How to complete this task =>
Beneath this instruction is a listing; write out exactly the line that contains "Task: Click the address" and each line after it to the last.

Data records =>
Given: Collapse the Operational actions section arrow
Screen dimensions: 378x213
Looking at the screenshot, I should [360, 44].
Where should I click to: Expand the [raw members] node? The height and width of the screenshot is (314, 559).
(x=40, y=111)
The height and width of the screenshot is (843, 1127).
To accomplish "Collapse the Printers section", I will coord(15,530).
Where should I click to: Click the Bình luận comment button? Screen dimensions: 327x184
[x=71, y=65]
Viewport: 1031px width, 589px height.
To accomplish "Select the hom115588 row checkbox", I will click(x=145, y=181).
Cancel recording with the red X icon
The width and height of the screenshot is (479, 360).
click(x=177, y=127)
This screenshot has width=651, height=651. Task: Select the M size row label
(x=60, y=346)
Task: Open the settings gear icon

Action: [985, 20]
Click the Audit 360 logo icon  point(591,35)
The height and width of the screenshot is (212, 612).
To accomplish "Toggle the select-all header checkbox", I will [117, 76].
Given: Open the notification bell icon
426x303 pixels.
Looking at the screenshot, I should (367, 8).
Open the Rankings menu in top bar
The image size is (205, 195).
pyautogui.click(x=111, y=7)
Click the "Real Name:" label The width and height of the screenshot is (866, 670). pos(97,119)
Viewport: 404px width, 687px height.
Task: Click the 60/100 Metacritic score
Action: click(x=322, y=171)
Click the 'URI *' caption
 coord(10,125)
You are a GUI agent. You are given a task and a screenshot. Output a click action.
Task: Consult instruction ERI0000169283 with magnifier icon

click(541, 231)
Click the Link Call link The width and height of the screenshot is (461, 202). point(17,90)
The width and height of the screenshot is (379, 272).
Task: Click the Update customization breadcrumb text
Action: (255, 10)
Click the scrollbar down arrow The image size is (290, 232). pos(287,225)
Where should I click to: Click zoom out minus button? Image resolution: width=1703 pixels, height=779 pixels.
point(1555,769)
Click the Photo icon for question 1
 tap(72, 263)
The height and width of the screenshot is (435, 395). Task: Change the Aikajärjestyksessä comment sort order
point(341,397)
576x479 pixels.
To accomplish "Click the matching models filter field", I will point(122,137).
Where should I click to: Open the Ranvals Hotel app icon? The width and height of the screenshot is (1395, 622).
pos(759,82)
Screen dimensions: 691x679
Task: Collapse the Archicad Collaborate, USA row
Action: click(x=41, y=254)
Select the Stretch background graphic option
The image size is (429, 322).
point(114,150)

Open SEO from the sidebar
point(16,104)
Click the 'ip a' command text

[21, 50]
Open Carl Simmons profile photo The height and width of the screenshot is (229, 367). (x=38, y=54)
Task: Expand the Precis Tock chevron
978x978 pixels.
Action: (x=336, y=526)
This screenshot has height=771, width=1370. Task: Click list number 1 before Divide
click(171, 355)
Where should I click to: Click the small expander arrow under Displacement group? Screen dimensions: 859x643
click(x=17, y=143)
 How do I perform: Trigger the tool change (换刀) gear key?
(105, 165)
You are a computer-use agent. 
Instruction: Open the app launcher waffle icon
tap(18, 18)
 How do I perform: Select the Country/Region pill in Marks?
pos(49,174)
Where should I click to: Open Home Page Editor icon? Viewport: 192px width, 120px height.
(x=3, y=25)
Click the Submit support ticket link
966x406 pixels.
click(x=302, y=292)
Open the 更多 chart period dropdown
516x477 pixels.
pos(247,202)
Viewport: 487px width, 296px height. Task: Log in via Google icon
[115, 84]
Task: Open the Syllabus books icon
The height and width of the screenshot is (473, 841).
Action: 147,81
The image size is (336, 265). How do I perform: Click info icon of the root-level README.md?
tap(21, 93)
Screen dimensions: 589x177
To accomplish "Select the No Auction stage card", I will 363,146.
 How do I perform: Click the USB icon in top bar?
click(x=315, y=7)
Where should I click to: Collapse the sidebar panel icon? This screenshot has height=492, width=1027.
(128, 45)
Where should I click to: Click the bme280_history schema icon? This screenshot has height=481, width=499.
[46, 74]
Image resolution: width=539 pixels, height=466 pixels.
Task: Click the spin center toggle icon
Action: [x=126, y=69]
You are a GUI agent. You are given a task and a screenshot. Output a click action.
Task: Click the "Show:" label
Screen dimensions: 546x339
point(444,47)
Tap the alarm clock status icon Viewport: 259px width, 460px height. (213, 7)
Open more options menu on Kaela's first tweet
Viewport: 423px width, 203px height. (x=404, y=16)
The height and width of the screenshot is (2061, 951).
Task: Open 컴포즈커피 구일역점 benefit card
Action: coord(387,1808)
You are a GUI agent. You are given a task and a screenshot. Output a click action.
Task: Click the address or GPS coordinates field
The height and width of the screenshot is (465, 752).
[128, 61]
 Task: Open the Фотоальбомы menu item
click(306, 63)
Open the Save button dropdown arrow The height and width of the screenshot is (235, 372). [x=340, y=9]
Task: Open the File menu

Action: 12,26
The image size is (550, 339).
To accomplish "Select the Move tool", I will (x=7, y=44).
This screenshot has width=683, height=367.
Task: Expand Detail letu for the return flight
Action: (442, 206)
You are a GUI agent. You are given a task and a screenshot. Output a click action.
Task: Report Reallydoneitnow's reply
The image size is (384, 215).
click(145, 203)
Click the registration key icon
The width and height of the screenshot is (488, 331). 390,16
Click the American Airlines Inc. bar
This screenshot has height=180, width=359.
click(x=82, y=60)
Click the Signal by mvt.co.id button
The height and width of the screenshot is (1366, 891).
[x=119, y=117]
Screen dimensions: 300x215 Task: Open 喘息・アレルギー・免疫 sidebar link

Exercise response =>
Task: Click the address or GPS coordinates field
The height and width of the screenshot is (465, 752).
[128, 61]
 Task: Open the Фотоальбомы menu item
click(306, 63)
Open the Save button dropdown arrow The height and width of the screenshot is (235, 372). [x=340, y=9]
Task: Open the File menu

Action: 12,26
The image size is (550, 339).
To accomplish "Select the Move tool", I will (x=7, y=44).
This screenshot has width=683, height=367.
Task: Expand Detail letu for the return flight
Action: (442, 206)
You are a GUI agent. You are given a task and a screenshot. Output a click action.
Task: Report Reallydoneitnow's reply
The image size is (384, 215).
click(145, 203)
Click the registration key icon
The width and height of the screenshot is (488, 331). 390,16
Click the American Airlines Inc. bar
This screenshot has height=180, width=359.
click(x=82, y=60)
Click the Signal by mvt.co.id button
The height and width of the screenshot is (1366, 891).
[x=119, y=117]
Screen dimensions: 300x215 Task: Open 喘息・アレルギー・免疫 sidebar link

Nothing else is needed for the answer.